Task objective: In the records below, the line with "The height and width of the screenshot is (800, 1200)." opens the range and the line with "Task: Click the 할당량과 액세스 권한 description line" closes it; print that range exactly and nothing else.

Data under study START

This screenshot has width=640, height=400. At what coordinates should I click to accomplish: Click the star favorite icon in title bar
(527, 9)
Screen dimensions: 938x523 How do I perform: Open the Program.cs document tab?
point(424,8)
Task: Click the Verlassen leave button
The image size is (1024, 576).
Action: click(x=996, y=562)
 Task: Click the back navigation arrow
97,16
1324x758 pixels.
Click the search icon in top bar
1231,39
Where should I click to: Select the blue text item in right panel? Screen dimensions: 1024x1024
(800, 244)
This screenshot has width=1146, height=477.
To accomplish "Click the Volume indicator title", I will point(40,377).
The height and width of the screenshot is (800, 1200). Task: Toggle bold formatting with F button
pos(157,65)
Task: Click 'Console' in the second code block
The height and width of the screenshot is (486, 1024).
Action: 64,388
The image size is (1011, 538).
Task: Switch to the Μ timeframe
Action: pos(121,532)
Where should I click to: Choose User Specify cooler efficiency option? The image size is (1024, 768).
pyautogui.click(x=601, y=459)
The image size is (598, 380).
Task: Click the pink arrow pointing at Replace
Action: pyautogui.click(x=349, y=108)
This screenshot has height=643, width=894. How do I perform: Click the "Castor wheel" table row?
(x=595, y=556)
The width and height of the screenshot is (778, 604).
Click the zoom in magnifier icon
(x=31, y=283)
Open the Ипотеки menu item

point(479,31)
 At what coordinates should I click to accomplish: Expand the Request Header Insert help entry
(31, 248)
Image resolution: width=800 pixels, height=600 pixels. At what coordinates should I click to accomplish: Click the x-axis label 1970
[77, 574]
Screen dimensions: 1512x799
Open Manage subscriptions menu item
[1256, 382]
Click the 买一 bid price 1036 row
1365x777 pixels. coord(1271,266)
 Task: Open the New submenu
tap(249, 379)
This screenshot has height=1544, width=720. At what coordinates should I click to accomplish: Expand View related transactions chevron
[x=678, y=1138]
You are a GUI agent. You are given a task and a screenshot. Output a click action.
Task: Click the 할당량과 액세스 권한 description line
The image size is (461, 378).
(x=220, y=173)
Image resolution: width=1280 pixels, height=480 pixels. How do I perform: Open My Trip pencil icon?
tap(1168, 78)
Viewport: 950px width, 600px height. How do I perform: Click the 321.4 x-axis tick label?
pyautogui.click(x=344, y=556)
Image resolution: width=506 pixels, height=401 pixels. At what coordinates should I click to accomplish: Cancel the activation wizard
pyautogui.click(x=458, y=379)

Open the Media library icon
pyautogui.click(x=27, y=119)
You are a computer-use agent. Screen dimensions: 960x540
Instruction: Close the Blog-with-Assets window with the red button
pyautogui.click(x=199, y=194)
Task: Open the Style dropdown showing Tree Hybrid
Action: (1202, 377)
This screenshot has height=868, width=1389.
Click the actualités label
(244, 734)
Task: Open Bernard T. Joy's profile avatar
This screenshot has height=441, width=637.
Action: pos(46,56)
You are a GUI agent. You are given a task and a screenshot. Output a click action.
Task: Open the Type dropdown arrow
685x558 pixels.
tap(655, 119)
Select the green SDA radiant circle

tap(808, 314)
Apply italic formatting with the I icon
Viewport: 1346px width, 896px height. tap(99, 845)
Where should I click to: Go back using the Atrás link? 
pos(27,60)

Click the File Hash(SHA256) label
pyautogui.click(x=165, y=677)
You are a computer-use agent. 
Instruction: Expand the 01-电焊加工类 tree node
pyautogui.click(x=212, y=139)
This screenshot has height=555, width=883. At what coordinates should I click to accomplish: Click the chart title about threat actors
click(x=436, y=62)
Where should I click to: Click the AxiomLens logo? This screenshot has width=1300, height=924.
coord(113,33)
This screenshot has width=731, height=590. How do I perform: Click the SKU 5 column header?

Data under study END

Answer to this task:
The height and width of the screenshot is (800, 1200). Task: Toggle bold formatting with F button
pos(157,65)
Task: Click 'Console' in the second code block
The height and width of the screenshot is (486, 1024).
Action: 64,388
The image size is (1011, 538).
Task: Switch to the Μ timeframe
Action: pos(121,532)
Where should I click to: Choose User Specify cooler efficiency option? The image size is (1024, 768).
pyautogui.click(x=601, y=459)
The image size is (598, 380).
Task: Click the pink arrow pointing at Replace
Action: pyautogui.click(x=349, y=108)
This screenshot has height=643, width=894. How do I perform: Click the "Castor wheel" table row?
(x=595, y=556)
The width and height of the screenshot is (778, 604).
Click the zoom in magnifier icon
(x=31, y=283)
Open the Ипотеки menu item

point(479,31)
 At what coordinates should I click to accomplish: Expand the Request Header Insert help entry
(31, 248)
Image resolution: width=800 pixels, height=600 pixels. At what coordinates should I click to accomplish: Click the x-axis label 1970
[77, 574]
Screen dimensions: 1512x799
Open Manage subscriptions menu item
[1256, 382]
Click the 买一 bid price 1036 row
1365x777 pixels. coord(1271,266)
 Task: Open the New submenu
tap(249, 379)
This screenshot has height=1544, width=720. At what coordinates should I click to accomplish: Expand View related transactions chevron
[x=678, y=1138]
You are a GUI agent. You are given a task and a screenshot. Output a click action.
Task: Click the 할당량과 액세스 권한 description line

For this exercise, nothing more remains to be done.